I mercati ritornano in Italia

“Siamo aperti alla discussione su tutto in Parlamento”. Lo ha detto il ministro dell’Economia, Vittorio Grilli, entrando in un’audizione in Parlamento e rispondendo ai giornalisti che chiedevano se il governo è disponibile a rivedere la retroattività sui tagli agli sconti fiscali. “Mai dire mai”, ha detto Grilli a chi chiede se il governo comunque confida nella possibilità di sterilizzare del tutto l’aumento dell’Iva. “Per ora quello che siamo riusciti a fare – ha detto il ministro – è la riduzione di un punto” di aumento che infatti originariamente doveva essere di due punti. “Per ora dobbiamo lavorare sulla legge di stabilità così com’é” ha concluso.
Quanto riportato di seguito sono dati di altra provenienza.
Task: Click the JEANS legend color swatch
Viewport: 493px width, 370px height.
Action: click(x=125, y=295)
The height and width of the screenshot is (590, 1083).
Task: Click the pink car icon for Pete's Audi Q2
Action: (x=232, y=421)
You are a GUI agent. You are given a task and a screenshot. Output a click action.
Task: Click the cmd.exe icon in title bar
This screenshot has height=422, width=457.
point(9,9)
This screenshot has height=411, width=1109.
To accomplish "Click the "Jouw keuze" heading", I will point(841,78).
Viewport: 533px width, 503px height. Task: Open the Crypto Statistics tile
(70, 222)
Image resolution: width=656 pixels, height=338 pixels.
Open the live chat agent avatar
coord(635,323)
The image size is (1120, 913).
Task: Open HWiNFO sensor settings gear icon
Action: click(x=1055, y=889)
Durante il question time in Senato il ministro ha spiegato che “questa legge riduce senza dubbio le imposte perché senza la Legge di Stabilità l’Iva sarebbe salita di 2 punti. Abbiamo cercato di eliminare un aumento di 6 miliardi di imposte”. Sfiorano i tredici miliardi, e si attestano a 12,889 miliardi, gli interventi finanziari che, tra entrate ed uscite, sono previsti dalla Legge di Stabilità per il 2013. Lo si evince dal prospetto di copertura del provvedimento. Il calo delle tasse nel 2013 vale 8,751 miliardi a fronte di aggravi fiscali per 6,555 miliardi. BERSANI,ORA RIFLESSIONE,AIUTARE DOMANDA INTERNA- “Serve una riflessione vera, perché non possiamo scherzare. Ho già detto al governo: visto che non ci siamo parlati prima, dovremo parlarci dopo, perché bisogna fare almeno una cosa che aiuti la domanda interna e non la deprima”. Così Pierluigi Bersani, alla Confcommercio, si rivolge al governo sul ddl stabilità. “Con la Confcommercio – sostiene il segretario Pd al termine dell’incontro con l’associazione di categoria – c’é una comune preoccupazione sulla crisi. Ora bisogna risollevare un minimo la domanda. A noi non interessa un euro in meno ai cittadini delle classi medie”. Bersani invita il governo a stare “molto attento sull’Iva” e considerare l’esito del rapporto “tra detrazioni Irpef e Iva per vedere quanti soldi ci sono dal punto di vista dei ceti medi e popolari”.